Lors de l’audience, le ministère public avait requis des peines plus lourdes, demandant six ans de prison contre Stéphane Fortuny et quatre ans contre Christophe Ohrenstein. Les juges ont finalement suivi une ligne plus mesurée pour le premier et totalement disculpé le second.
Un incendie ciblant l’entreprise d’un militant nationaliste
Les faits remontent à juillet 2025. À Lucciana, un incendie criminel détruit des bureaux installés dans une structure modulaire de l’entreprise Casa di L’Ortu, une pépinière appartenant à Marco Furfaro, militant nationaliste corse. L’attaque vise directement l’outil de travail du pépiniériste.
Interpellés fin novembre, les deux suspects avaient nié toute implication. Christophe Ohrenstein avait été laissé libre sous contrôle judiciaire, tandis que Stéphane Fortuny avait été placé en détention provisoire, selon le parquet de Bastia.
Le parcours judiciaire de Stéphane Fortuny a pesé dans la balance. L’homme était déjà connu des tribunaux. En 2013, il avait été condamné par la cour d’assises des Alpes-Maritimes à 12 ans de réclusion criminelle pour le braquage de deux bijouteries. Il se trouvait en liberté au moment des faits jugés à Bastia.
L’ombre de la mafia italienne
Propriétaire de la pépinière incendiée, Marco Furfaro, 56 ans, a lui-même été rattrapé par la justice italienne. Extradé vers l’Italie, il a été condamné en octobre en Sardaigne à quatre ans et six mois de prison pour avoir aidé dans sa cavale le mafieux italien Marco Raduano.
Il était notamment accusé d’avoir transporté ce dernier en Italie, en Espagne et en Corse, où il l’aurait également hébergé. Marco Raduano avait été arrêté à Aléria, en Haute-Corse, en février 2024.
Au moment de l’incendie, l’avocat de la famille Furfaro, Me Marc-Antoine Luca, avait indiqué que la compagne de Marco Furfaro avait déposé plainte, dénonçant « un acte lâche ».
Climat de peur
Quelques semaines avant l’incendie, en mai, la femme et les filles de Marco Furfaro avaient déjà signalé des menaces de mort à leur encontre.

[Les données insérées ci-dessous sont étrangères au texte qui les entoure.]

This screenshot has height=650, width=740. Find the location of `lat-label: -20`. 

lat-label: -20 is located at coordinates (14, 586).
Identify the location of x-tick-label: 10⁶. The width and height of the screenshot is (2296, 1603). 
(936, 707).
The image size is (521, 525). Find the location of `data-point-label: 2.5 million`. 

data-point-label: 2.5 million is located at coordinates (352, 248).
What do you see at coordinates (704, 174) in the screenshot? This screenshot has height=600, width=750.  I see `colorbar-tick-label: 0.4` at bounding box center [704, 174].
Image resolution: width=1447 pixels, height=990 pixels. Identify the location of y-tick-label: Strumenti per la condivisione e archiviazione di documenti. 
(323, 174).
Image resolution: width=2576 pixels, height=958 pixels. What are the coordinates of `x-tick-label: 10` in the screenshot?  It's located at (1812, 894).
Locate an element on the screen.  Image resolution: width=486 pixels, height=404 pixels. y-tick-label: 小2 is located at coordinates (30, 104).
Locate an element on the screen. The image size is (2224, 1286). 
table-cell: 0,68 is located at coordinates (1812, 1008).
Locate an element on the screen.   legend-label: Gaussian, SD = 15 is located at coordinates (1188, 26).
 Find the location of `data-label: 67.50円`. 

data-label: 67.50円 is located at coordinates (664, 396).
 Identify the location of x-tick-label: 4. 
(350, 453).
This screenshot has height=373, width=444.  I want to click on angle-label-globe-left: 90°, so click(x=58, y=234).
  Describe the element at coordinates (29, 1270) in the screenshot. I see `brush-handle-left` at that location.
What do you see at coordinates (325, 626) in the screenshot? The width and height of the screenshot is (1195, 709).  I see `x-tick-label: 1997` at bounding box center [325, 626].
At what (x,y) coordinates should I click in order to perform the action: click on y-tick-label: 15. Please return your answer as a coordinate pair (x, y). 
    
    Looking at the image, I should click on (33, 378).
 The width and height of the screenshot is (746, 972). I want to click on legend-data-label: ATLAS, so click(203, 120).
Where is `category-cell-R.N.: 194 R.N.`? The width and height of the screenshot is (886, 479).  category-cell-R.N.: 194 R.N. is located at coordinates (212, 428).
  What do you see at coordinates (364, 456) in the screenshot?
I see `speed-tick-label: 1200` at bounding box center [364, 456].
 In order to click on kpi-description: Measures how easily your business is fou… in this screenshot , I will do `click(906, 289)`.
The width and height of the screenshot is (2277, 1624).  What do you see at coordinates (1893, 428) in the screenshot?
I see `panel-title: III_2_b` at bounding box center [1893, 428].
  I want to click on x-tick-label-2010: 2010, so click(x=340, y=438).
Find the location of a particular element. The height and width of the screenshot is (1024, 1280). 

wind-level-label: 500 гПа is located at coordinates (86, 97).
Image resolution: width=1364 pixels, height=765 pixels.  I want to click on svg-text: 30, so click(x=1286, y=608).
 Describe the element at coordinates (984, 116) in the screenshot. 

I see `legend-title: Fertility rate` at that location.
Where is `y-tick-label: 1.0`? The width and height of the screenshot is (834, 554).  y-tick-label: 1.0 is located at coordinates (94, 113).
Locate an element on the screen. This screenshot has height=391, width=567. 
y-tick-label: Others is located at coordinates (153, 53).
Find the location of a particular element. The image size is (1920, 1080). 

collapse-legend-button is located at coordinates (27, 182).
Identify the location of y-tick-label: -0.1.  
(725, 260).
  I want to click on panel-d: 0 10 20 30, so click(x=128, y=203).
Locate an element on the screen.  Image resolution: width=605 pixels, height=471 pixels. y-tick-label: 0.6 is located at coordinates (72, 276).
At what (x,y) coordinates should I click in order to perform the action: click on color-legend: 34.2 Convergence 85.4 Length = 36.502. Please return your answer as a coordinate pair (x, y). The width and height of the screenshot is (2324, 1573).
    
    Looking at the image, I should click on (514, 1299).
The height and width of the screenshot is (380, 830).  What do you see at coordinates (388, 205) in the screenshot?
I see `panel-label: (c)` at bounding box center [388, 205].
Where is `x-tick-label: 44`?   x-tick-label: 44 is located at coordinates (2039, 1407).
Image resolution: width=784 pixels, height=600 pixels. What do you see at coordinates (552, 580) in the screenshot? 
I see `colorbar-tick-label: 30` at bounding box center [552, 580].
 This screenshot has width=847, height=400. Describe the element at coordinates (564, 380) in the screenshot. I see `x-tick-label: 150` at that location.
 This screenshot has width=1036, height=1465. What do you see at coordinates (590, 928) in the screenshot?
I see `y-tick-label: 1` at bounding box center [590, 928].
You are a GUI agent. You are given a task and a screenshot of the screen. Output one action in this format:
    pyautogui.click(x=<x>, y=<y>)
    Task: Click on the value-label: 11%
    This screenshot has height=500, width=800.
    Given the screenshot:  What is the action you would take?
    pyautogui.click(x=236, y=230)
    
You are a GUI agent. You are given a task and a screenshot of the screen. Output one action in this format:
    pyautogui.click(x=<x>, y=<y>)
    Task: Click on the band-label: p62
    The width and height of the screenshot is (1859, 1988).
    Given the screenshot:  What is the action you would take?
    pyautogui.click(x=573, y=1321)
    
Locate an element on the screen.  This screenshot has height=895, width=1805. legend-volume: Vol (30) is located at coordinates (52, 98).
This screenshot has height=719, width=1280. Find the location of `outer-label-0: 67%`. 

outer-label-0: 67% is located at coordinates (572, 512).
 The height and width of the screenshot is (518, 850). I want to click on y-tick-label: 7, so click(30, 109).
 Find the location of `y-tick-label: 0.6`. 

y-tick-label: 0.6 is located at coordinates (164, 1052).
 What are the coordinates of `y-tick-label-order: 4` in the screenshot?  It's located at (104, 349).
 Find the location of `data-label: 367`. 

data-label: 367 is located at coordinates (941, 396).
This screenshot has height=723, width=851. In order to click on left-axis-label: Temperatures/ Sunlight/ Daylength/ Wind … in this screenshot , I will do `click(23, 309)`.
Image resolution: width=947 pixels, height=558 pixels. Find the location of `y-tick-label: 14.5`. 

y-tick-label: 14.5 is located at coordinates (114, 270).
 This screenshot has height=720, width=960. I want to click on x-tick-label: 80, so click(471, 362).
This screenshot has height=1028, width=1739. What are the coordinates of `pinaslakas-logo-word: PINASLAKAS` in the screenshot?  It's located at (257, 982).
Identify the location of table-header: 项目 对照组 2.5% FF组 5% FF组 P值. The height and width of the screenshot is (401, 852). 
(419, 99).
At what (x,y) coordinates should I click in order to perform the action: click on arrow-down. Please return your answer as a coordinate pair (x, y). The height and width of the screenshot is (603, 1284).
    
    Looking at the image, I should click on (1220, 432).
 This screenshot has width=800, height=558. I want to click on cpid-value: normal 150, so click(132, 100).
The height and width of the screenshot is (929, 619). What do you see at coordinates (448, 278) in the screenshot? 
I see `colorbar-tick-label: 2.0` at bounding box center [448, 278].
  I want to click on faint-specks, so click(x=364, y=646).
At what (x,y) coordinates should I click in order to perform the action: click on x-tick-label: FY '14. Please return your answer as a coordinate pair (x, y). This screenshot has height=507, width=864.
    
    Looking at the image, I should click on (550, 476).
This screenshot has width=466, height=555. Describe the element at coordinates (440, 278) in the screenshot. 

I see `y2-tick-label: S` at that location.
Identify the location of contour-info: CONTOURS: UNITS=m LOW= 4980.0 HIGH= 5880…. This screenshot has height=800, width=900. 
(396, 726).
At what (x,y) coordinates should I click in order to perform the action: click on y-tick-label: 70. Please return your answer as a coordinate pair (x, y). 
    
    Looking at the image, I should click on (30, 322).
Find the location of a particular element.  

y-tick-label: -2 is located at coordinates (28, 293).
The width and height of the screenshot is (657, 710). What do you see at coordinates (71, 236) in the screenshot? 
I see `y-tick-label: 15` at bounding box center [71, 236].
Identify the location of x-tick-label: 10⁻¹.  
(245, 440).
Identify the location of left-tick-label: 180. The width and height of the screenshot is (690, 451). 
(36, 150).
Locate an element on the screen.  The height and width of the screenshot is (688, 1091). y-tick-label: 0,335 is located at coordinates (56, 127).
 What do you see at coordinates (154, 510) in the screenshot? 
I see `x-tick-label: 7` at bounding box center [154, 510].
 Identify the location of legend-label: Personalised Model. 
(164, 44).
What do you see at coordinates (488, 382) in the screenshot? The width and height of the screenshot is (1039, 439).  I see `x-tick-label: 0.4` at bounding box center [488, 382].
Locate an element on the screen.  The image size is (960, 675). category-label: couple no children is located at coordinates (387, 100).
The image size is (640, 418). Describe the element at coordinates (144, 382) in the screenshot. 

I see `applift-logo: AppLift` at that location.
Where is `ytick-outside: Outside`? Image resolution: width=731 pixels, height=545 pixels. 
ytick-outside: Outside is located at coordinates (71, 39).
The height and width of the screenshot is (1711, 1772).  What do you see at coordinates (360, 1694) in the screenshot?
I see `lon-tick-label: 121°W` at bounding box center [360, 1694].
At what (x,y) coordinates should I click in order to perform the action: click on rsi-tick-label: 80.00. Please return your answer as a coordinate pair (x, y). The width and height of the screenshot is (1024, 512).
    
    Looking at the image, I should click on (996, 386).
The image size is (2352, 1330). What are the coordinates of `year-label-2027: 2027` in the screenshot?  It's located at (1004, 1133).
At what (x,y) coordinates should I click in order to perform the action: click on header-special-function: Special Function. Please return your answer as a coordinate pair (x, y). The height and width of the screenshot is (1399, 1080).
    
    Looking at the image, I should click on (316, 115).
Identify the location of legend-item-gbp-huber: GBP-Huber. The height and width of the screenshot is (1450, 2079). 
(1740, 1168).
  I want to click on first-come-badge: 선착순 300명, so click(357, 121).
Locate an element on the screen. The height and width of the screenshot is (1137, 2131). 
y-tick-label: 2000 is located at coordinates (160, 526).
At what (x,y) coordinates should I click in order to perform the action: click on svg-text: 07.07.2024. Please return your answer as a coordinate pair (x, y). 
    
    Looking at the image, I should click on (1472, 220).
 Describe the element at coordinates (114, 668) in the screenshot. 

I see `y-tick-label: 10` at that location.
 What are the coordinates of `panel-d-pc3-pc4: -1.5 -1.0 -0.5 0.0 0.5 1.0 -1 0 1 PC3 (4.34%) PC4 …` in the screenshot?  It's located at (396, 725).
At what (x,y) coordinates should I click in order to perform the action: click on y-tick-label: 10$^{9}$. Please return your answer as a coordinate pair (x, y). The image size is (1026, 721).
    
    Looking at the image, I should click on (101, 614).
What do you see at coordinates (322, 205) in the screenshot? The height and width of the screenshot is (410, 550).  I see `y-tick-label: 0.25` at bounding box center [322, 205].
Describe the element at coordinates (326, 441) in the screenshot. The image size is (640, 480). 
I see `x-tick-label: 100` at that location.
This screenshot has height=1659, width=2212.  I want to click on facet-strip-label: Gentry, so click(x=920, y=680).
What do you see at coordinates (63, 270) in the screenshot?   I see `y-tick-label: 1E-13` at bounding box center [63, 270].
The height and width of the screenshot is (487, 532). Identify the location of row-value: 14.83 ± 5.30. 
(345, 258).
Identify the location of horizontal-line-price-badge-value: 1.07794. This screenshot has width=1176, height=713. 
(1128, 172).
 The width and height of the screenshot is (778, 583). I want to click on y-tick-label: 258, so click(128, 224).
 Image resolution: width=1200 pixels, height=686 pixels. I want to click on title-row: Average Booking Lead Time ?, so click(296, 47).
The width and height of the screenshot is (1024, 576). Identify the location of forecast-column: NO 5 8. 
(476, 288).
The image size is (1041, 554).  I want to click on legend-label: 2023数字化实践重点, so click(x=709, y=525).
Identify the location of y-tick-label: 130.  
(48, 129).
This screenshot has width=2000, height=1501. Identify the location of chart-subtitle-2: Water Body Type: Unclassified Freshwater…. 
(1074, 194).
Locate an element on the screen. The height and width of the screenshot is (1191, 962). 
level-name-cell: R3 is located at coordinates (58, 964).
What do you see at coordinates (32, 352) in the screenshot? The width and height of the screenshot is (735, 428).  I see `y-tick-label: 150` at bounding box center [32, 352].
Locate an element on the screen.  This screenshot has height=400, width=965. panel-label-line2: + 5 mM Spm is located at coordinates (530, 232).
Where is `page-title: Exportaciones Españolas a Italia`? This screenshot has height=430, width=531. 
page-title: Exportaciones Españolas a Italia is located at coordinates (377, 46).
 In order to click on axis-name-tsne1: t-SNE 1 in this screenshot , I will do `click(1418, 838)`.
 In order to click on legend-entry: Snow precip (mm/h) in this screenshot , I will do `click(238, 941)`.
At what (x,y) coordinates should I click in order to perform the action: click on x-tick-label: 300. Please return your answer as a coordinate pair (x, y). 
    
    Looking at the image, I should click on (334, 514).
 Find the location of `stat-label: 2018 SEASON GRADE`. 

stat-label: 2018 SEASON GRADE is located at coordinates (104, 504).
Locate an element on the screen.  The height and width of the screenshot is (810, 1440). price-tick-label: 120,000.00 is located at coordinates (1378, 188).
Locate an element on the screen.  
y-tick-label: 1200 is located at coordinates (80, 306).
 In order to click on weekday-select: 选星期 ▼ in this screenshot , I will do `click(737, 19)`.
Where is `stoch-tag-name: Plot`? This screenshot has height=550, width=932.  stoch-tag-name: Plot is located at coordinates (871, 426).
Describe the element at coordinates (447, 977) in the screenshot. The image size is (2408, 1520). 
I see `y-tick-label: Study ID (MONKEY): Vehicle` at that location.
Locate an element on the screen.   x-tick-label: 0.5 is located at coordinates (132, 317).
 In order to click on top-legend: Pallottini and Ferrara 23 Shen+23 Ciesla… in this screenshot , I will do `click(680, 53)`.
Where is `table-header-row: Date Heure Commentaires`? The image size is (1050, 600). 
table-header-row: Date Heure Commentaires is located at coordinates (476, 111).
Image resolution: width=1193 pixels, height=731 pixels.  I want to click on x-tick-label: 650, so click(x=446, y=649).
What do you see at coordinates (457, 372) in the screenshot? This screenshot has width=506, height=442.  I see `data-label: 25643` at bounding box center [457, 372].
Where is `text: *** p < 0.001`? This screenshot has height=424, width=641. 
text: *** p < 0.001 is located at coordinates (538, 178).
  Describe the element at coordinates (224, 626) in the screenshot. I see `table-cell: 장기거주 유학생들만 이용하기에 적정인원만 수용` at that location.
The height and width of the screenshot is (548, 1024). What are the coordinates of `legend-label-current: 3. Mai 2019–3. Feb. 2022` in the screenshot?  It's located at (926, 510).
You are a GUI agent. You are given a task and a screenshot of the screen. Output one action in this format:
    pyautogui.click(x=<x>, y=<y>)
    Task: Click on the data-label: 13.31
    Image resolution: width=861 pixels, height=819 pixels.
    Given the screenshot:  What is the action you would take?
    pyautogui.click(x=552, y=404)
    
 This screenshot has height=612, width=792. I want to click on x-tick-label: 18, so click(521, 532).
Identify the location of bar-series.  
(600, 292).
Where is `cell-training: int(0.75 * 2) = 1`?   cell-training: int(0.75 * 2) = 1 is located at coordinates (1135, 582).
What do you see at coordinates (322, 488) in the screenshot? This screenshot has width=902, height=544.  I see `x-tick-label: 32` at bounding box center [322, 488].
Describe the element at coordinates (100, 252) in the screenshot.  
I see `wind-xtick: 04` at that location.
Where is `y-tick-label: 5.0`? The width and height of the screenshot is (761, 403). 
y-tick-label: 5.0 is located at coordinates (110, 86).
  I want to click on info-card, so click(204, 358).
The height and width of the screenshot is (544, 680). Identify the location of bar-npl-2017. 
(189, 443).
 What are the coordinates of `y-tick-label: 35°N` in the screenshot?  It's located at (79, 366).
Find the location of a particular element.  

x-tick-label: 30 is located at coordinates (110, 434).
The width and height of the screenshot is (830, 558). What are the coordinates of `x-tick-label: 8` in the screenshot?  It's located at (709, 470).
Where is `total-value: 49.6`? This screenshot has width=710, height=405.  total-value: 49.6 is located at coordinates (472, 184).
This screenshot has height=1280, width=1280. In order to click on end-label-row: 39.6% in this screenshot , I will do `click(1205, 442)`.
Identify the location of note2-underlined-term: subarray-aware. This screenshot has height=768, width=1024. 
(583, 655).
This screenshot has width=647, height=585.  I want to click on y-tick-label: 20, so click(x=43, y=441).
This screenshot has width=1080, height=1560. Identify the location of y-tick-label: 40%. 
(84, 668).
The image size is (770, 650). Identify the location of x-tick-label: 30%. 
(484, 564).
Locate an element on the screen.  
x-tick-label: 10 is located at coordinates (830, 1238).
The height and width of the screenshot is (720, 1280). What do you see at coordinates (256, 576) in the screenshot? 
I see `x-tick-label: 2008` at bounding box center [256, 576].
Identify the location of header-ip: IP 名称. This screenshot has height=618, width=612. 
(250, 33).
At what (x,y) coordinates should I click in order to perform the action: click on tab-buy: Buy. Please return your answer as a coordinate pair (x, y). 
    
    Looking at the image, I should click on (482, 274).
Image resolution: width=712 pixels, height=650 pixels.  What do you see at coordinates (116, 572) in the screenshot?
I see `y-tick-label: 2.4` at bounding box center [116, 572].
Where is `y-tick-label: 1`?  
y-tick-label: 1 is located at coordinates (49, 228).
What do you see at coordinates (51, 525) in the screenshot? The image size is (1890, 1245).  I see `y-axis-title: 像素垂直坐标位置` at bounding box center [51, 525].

Des éléments qui soulignent un climat de tension durable autour de certaines figures locales.
Plus largement, l’ampleur de la criminalité et du grand banditisme en Corse a conduit une partie de la société civile à se mobiliser. Mi-novembre, des manifestations antimafia ont réuni entre 1.700 et 3.000 personnes sur l’île.
Selon une note confidentielle de 2025 du service information, renseignement et analyse stratégique sur la criminalité organisée, quelque 20 bandes criminelles sévissent actuellement en Corse, illustrant un phénomène profondément enraciné.